◆ Goal of the exercise:
Output the lines from the line containing "Given: Select the 逐行式 取模方式 option" through the line containing "1547x837 pixels.", both included, reproducing them without any change.

◆ Record extracts:

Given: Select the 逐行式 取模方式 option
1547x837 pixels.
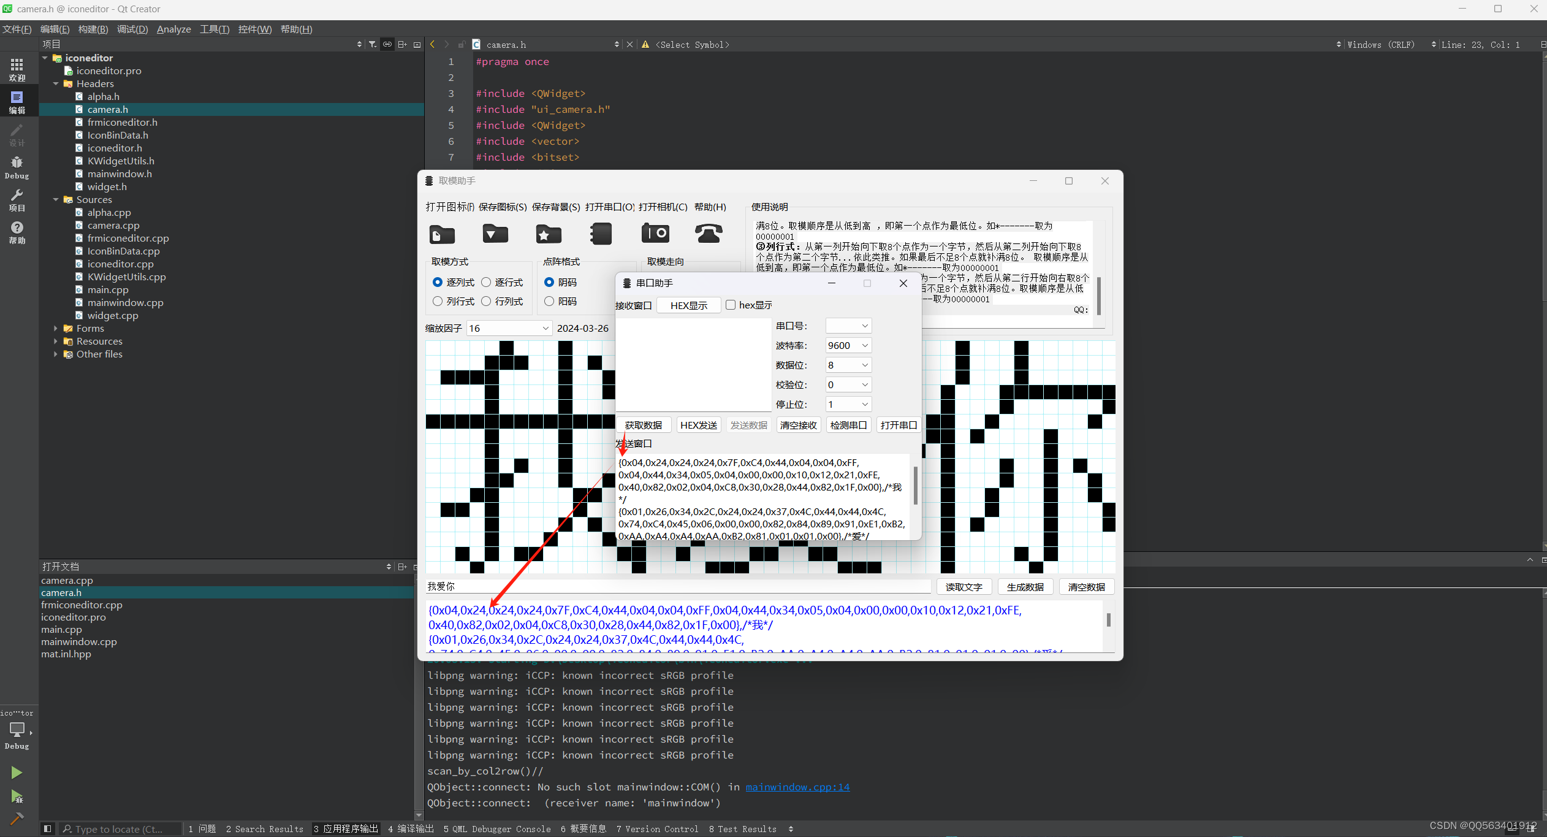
* * *
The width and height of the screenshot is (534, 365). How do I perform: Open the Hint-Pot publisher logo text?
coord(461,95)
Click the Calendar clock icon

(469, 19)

◆ Expected answer:
Given: Select the 逐行式 取模方式 option
1547x837 pixels.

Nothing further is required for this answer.